Diplomatik park etmeyle yolsuzluk arasında nasıl bir ilişki kurmuşlar diyecek olursanız, iki uzmanın yanıtı şu: Hatalı park etmek, yolsuzluğun standart tanımına harfiyen uyar. Yani, kişisel amaçlar uğruna yetkiyi suiistimal etmek. Bu nedenle de bir diplomatın hatalı park etmesi, ülkesindeki yolsuzluk kültürünün göstergesidir.

Dünyanın dört bir yanındaki irili ufaklı ülkelerden New York gibi bir metropole gelip de hemen bir günde park etmeyi öğrenmek kolay iş değil. Bir kere "park etmek yasaktır" diye bir levha yok. "Buraya park etmeyi aklından bile geçirme" şeklinde, kimilerine şaka gibi görünecek bir uyarı var. Sonra farklı renklere boyanmış kaldırım kenarları mevcut. Katiyen duramazsın (kırmızı), kısa süre duraklayabilirsin (beyaz), mal yükleyebilirsin (sarı) gibi.

BM’deki diplomatlar bu kuralları er geç öğrendikten sonra, kuralları takmamayı da öğreniyorlar. Dokunulmazlıkları bulunduğu için sileceğe iliştirilen park bileti bedelini ödeme zorunluluğu duymuyorlar.

Ancak işte bu vurdumduymazlık, yolsuzluk endeksi şeklinde onlara geri dönüyor. Fisman ve Miguel, 1997 yılının ekim ayından 2002’nin ekim ayına kadar geçen süre içinde kesilmiş, toplam 18 milyon dolar tutarındaki 150 bin park biletini bilgisayar yardımıyla tasnif ediyor. Biletlerin hangi diplomatik misyona kesildiği belli olduğundan istatistik çıkarmak çok kolay oluyor. En fazla kural ihlalinin, yüzde 43 ile yükleme alanlarında yapıldığı ortaya çıkıyor.

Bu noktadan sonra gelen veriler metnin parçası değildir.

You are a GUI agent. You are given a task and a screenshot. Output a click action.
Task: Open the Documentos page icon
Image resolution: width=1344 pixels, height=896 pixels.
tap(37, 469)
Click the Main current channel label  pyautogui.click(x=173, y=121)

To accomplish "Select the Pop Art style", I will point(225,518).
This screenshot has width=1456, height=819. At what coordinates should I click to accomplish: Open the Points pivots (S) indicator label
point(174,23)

Çalışma 2002 sonrasını kapsamıyor. Çünkü o tarihten sonra New York önlemler almaya başlıyor. Park biletlerini ödemeyen ülkelerin diplomatik plaka sayısı beşten üçe indiriliyor. Kalkınma yardımları azaltılacak diye tehditler savruluyor ve bu nedenle durumlar değişmeye başlıyor.

ENDEKS BOZAN İSTİSNA

Ülkeler endeksine gelince, birinci sıraya Kuveyt oturuyor, son sırayı da Türkiye (146.) alıyor. Listenin geri kalanında çok göze batan bir uyumsuzluk yok, ancak birinci ve sonuncuda uluslararası diğer endeksler açısından maalesef problem var. Dünya Bankası’na göre Kuveyt dünyanın en yolsuz ülkesi değil, Türkiye de bu kadar temiz değil. Kuveyt’in katsayısı (-1,07), Türkiye’ninkinden (0,01) daha iyi bir derece. Park bileti klasmanında 145. gelen İsveç’in Dünya Bankası’na göre derecesi de -2,55. Yani, 145. ile 146. arasında uçurum var.

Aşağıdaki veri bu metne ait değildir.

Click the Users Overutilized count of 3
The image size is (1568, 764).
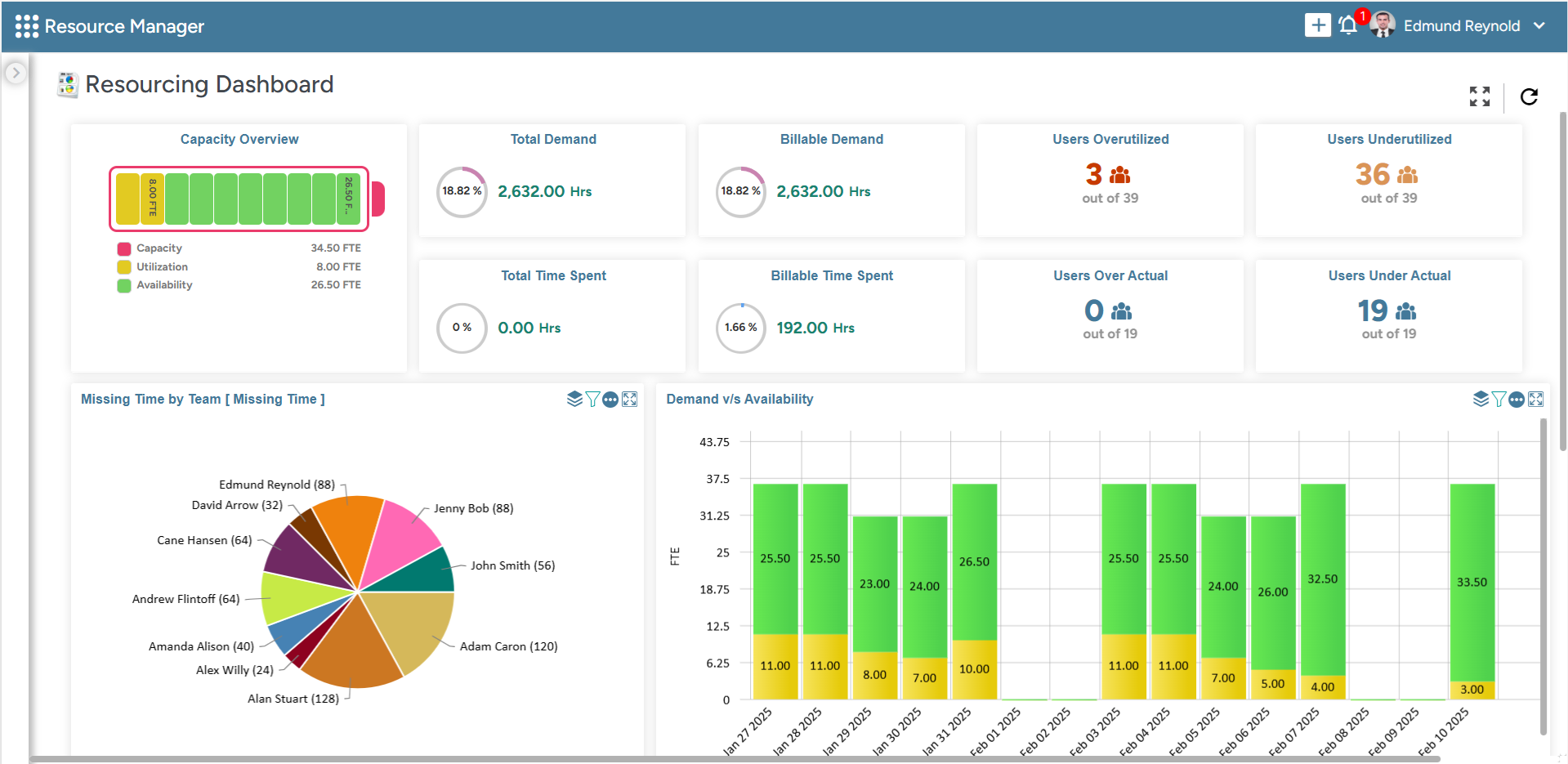[x=1092, y=174]
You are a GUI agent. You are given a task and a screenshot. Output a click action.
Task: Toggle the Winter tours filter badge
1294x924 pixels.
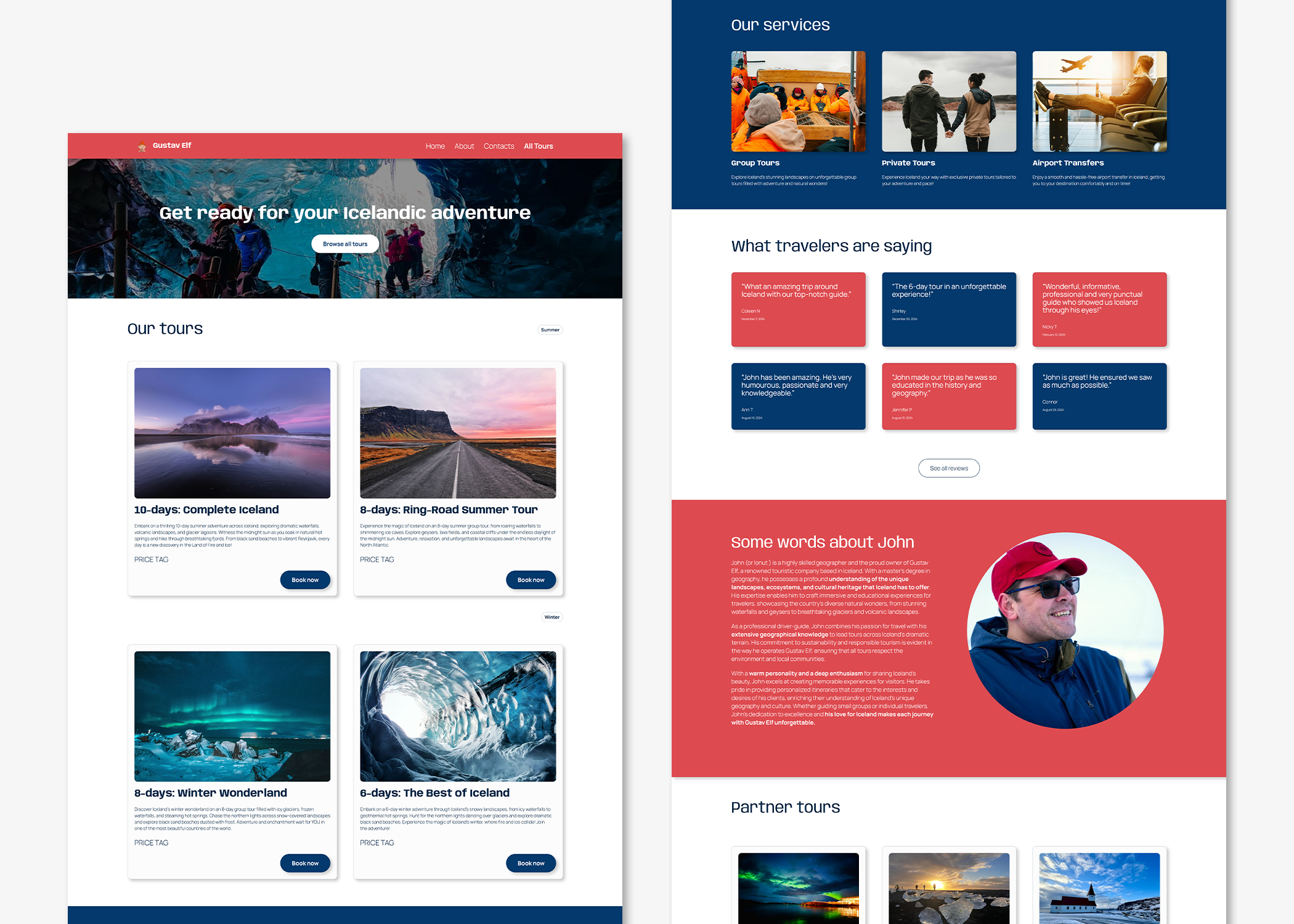pos(551,617)
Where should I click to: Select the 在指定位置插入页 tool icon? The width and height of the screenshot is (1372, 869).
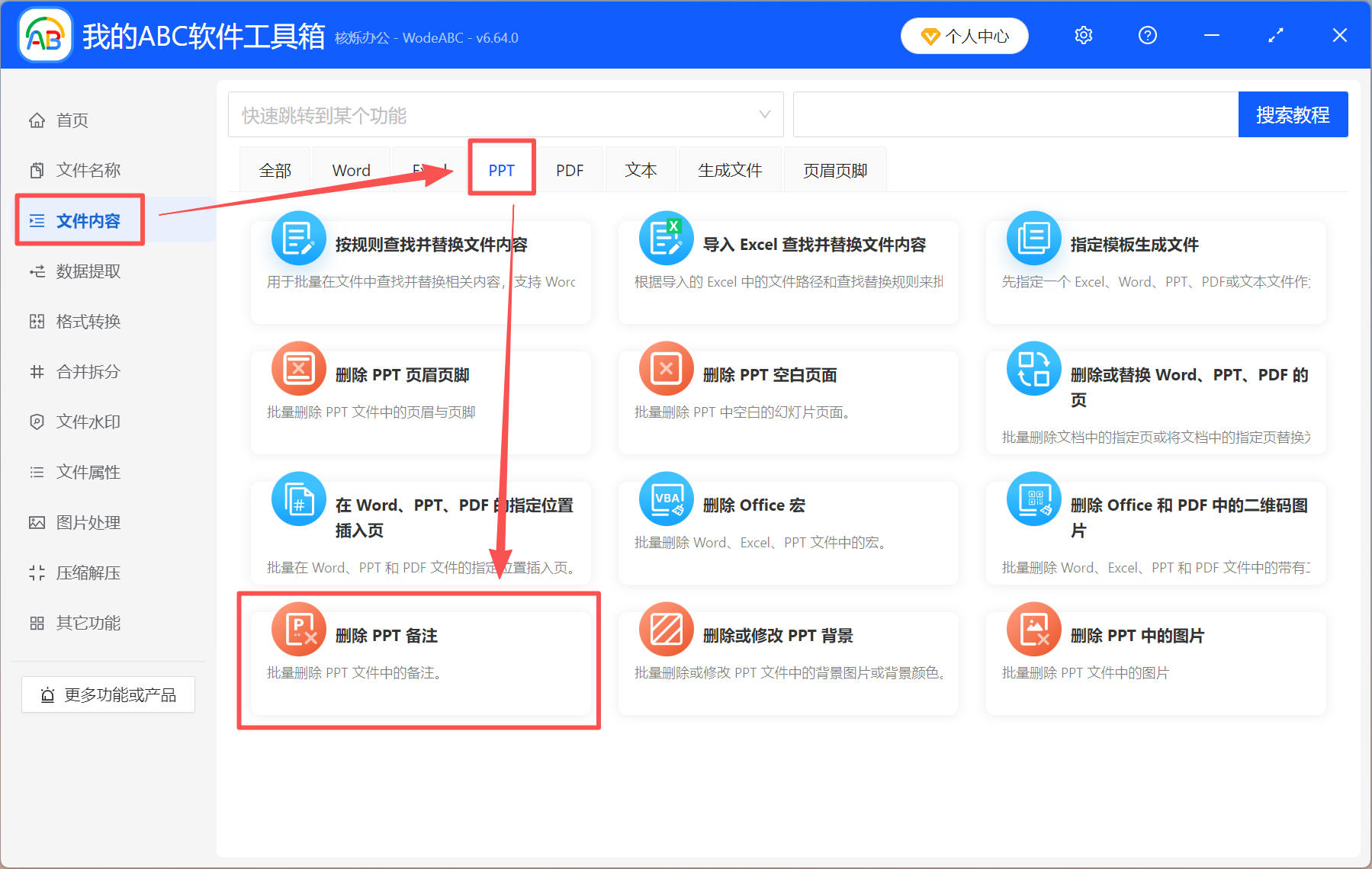click(x=299, y=499)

Uluslararası Şeffaflık Örgütü’nün 2006 raporuna göre Türkiye yolsuzluk sıralamasında 60. sırada yer alıyor. Yani ne birinci sıradaki Finlandiya, İzlanda ve Yeni Zelanda gibi çok iyi, ne de son sıradaki Haiti kadar kötü. Ayrıca 2005 yılına göre pozisyonumuzu düzelttiğimiz de görülüyor.

Listenin geri kalan bölümü ise Uluslararası Şeffaflık Örgütü’nün çıkardığı yolsuzluk endeksinin hatasız bir yansıması şeklinde. İlk ondaki ülkeler, Mısır, Çad, Sudan, Mozambik, Arnavutluk, Angola, Senegal ve Pakistan, iki endekste de aşağı yukarı aynı yerlerde. Park bileti endeksinde ilk onda fazladan Bulgaristan da var.

Türk diplomatların son sırada yer alması, kuralları ihlal etmedikleri anlamına gelmiyor. Fisman ve Miguel’in raporuna göre Türk diplomatlar, Ortadoğu ve Balkanlar’daki diğer ülkelerin diplomatları kadar hatalı park ediyor, ancak diğerlerinin aksine biletlerin bedelini ödüyorlar. Yani temiz bir sicile sahip olmak, kusursuzluğu ifade etmiyor.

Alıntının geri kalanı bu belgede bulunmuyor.